What needs to be done: Lines from the one containing "Viewport: 1134px width, 414px height." through the last line of the data are to be returned exactly, both ends included, minus any pictures.

[Saved entries]
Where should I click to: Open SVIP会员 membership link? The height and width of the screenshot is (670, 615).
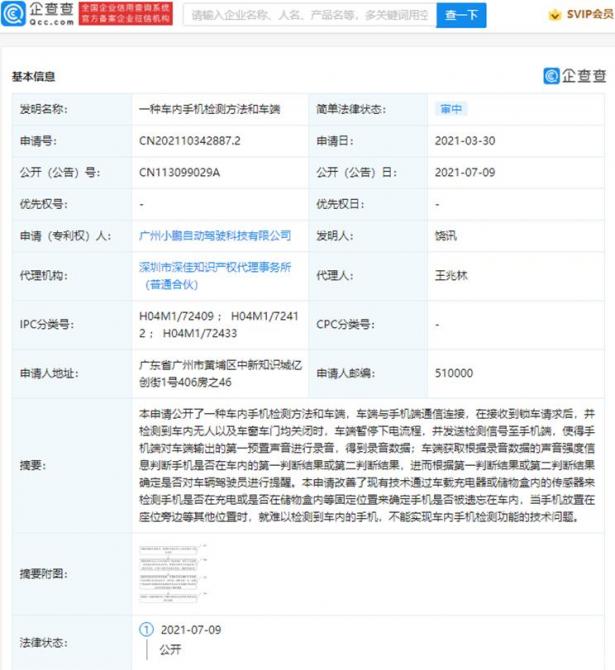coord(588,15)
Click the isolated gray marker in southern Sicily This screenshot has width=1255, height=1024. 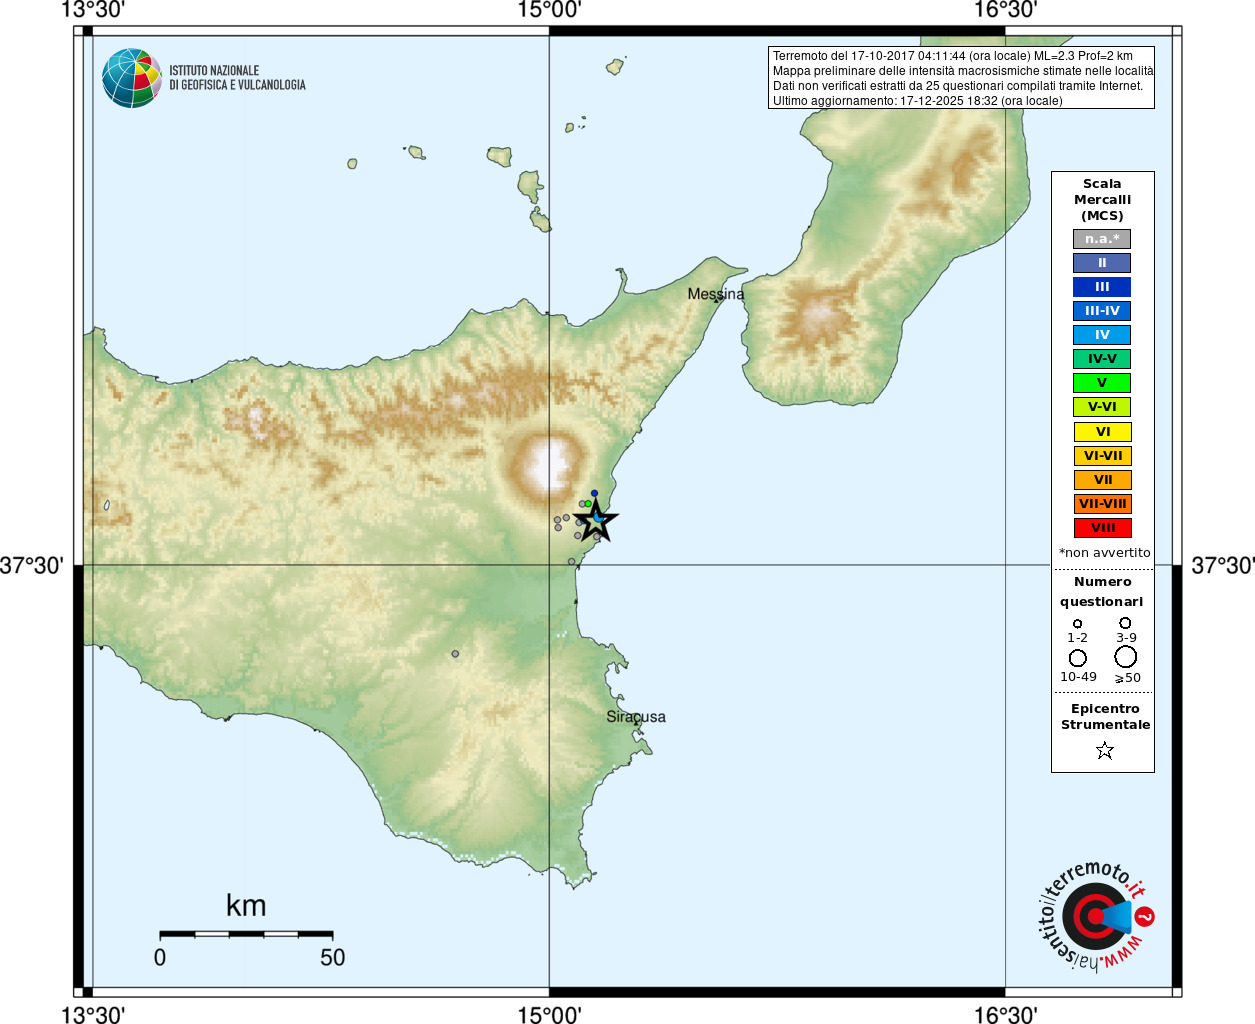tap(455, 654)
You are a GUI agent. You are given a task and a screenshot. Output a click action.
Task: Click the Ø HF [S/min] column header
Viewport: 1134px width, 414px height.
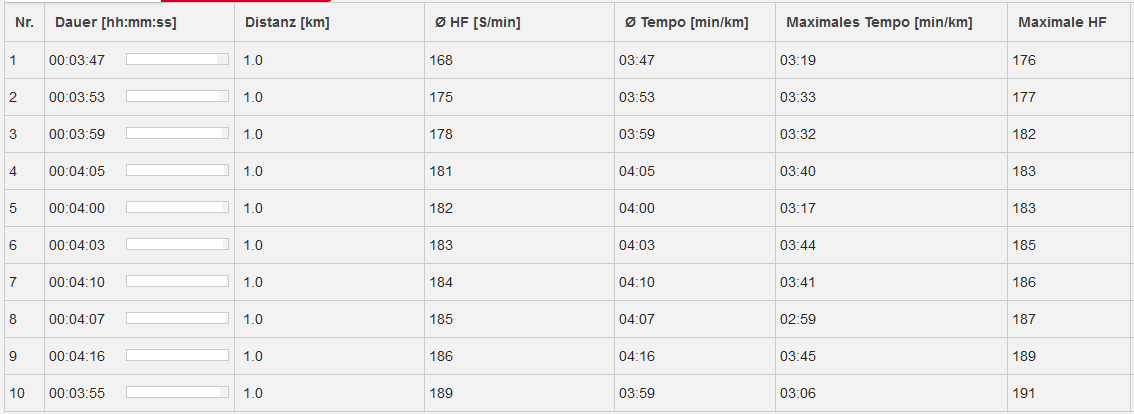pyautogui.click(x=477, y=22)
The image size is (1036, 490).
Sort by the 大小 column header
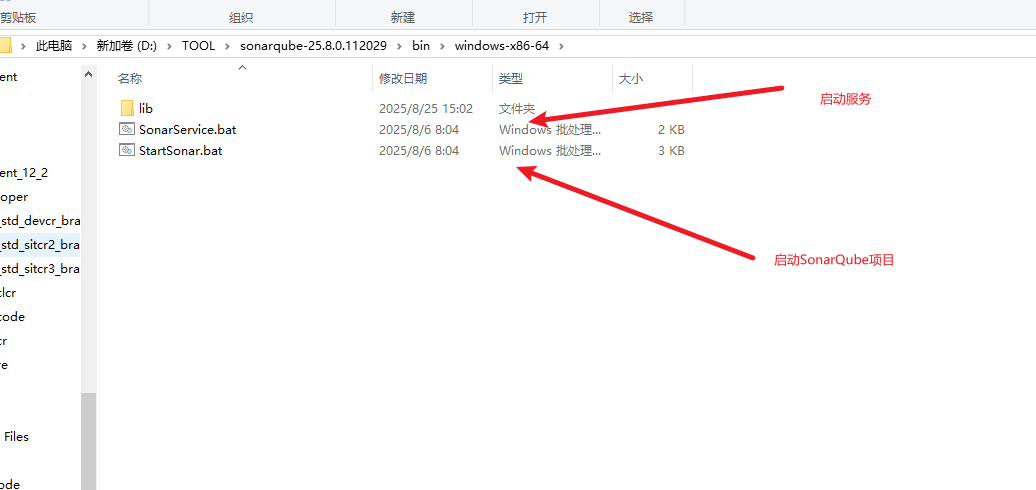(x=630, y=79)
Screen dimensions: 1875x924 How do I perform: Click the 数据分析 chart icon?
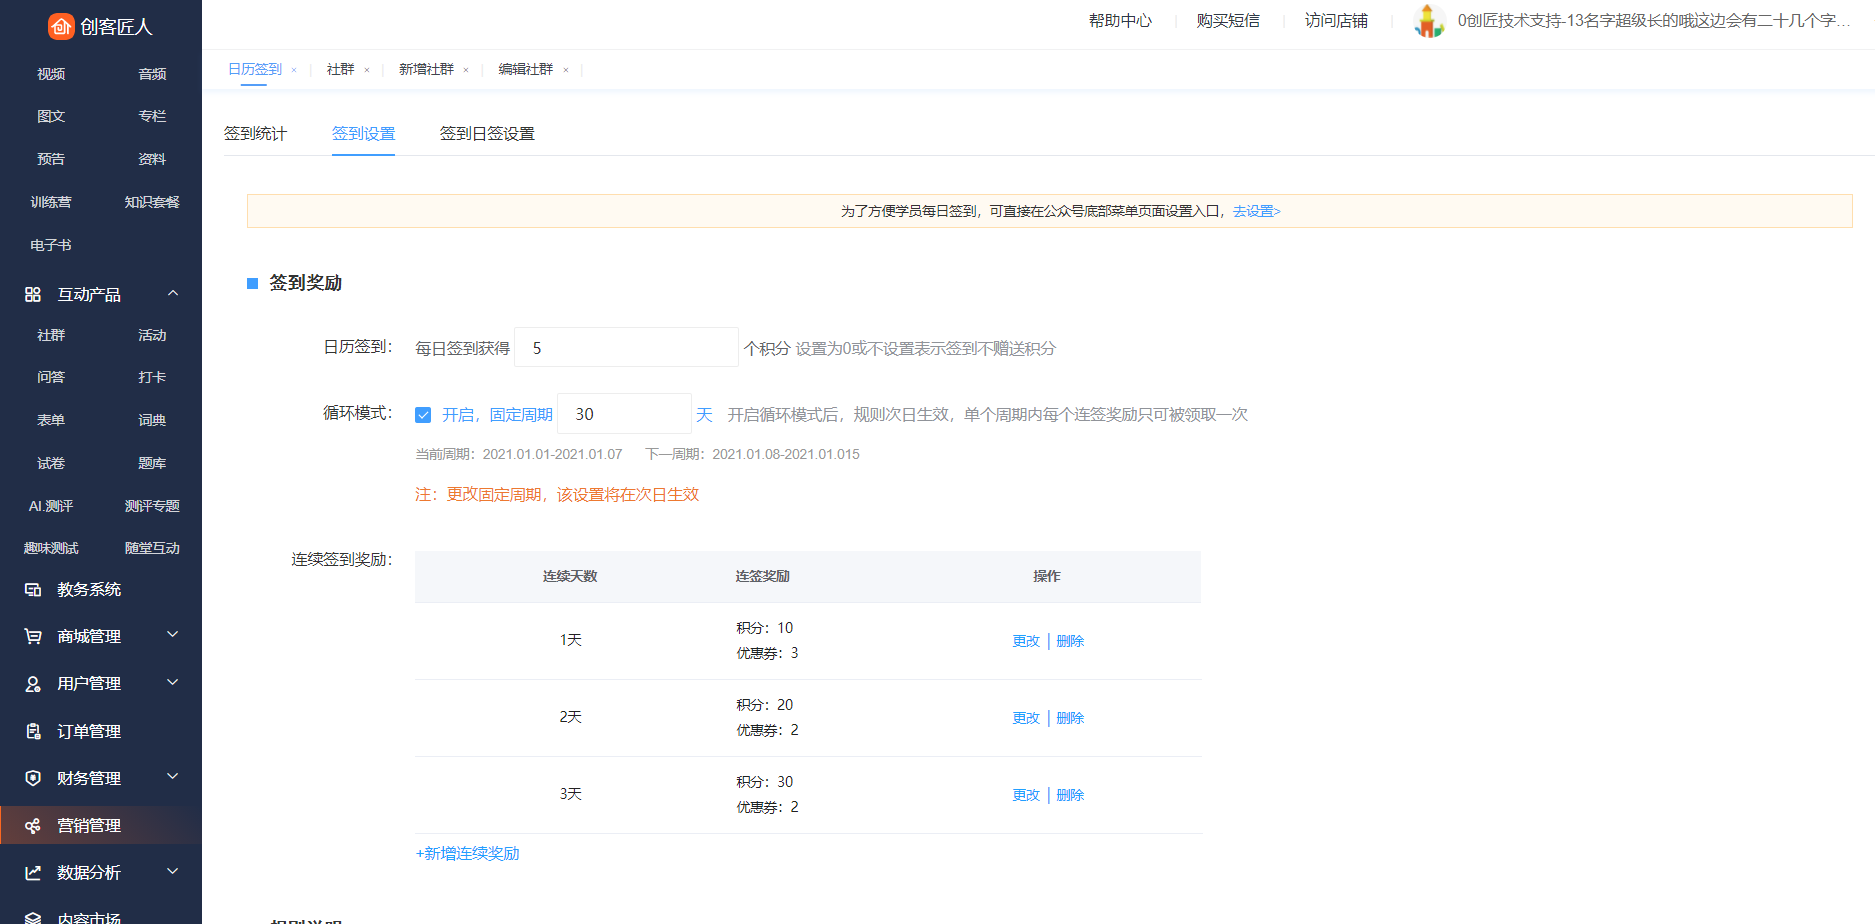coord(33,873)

Output below:
Viewport: 1134px width, 414px height.
pyautogui.click(x=477, y=22)
The image size is (1036, 490).
Sort by the 大小 column header
(x=630, y=79)
Screen dimensions: 1875x924 How do I perform: Click the 数据分析 chart icon?
coord(33,873)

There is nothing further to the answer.